Background:  The host protein TRIM5a is a key mediator of restriction to foreign viruses. Although TRIM5 of Old World monkeys shows high sequence similarity to human TRIM5, HIV encounters a block after entry into these primate cells. We seek to identify differences in TRIM5 sequences in humans, to determine sequence conservation in monkeys, and to assess their influence on HIV-1 progression in vitro and in vivo.

Methods:  Single nucleotide polymorphism (SNP) discovery used a panel of DNA from 128 healthy Swiss Caucasian blood donors. DNA was investigated by single-strand conformation polymorphism and sequencing using primers targeting exons, intron/exon boundaries, and promoter. For evolutionary analysis, DNA of apes, Old and New World monkeys (n = 15) was amplified with the same primers and subjected to sequence alignment with the human reference. SNP were assessed in vitro by measuring HIV-1 replication in CD4⁺ T cells of healthy blood donors, and in vivo by analyzing square root transformed CD4 T cell counts, modelled as a linear function of time since estimated date of seroconversion, in participants of the Swiss HIV Cohort Study (n = 851).

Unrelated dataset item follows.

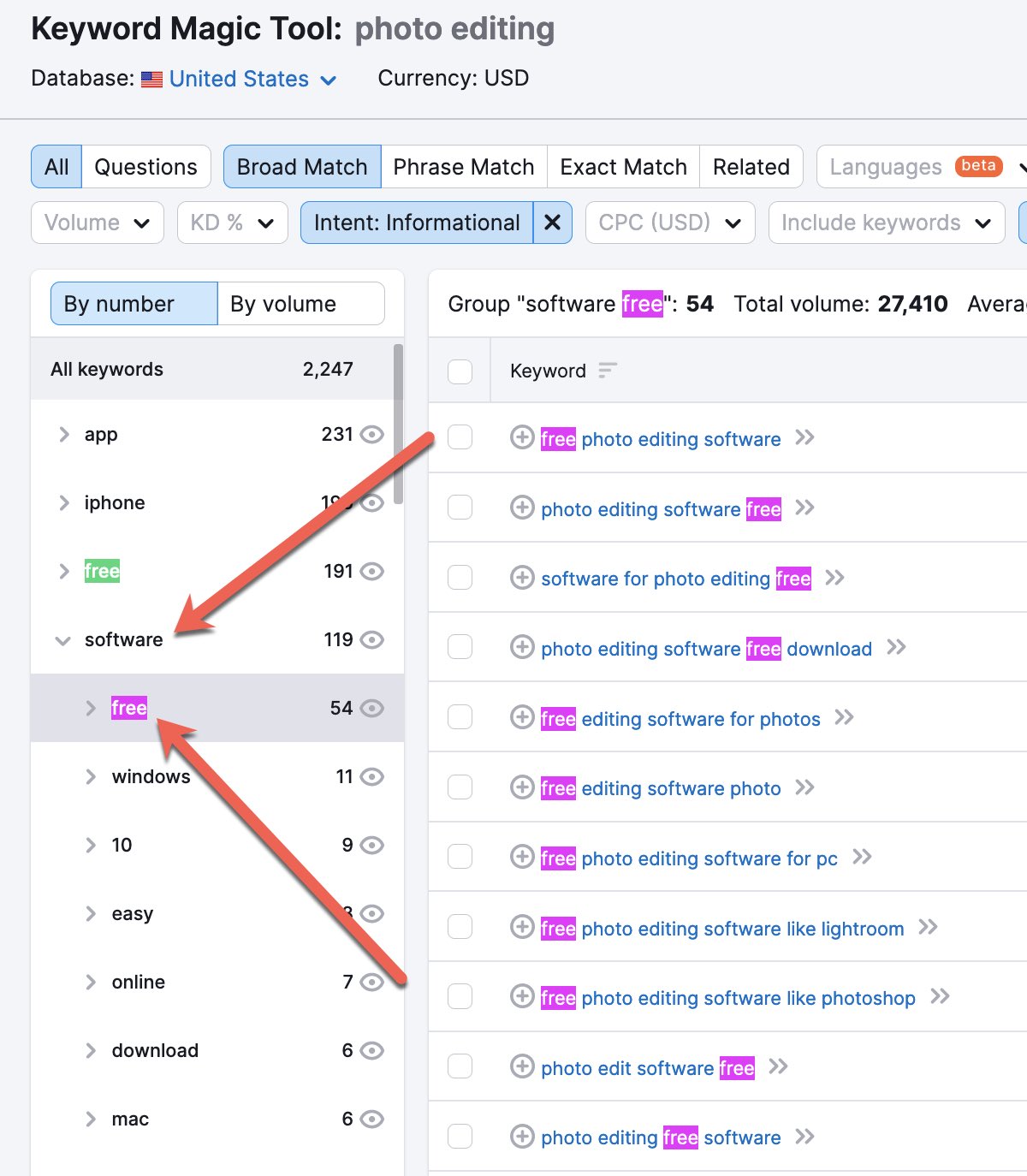Remove the Intent: Informational filter via its X

[553, 223]
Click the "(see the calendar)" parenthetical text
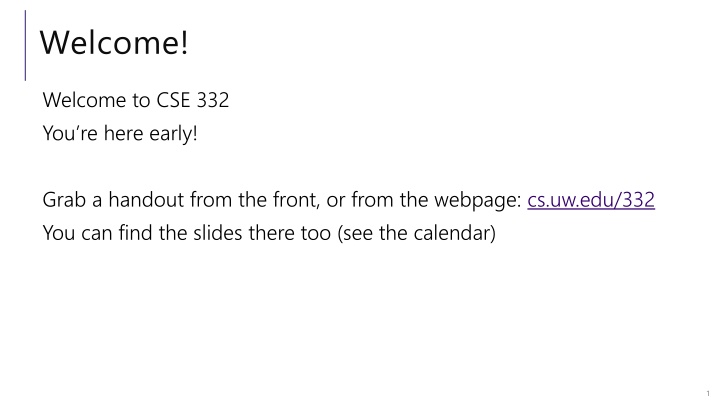720x405 pixels. [x=416, y=233]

Results:  Of 5970 bp analyzed in human TRIM5, 21 polymorphisms were identified:  16 are in the non-coding region; and 5 are coding, of which 4 change the amino acid:  H43Y (ring domain), G249D, and H419Y (SPRY domain) correspond to conserved residues among primates. On the other hand, R136Q (coiled-coil domain) is present in all apes and monkeys except for chimpanzee. No influence on HIV-1 replication in vitro was observed for the SNP. The low frequency haplotype in vivo (0.6%) comprising 746A (249D) and 1255T (419Y) associated with CD4⁺ cell improvement (gradient offset 0.94; SE 0.73) and with more favorable disease evolution.

Conclusions: Human TRIM5 shows a high sequence variability, with an unusually high number of non-synonymous amino acid substitutions. They occur mainly at evolutionary conserved sites and therefore deserve further analysis; in vivo data would suggest a protective effect for 2 variant alleles‑trends that need confirmation in a bigger dataset.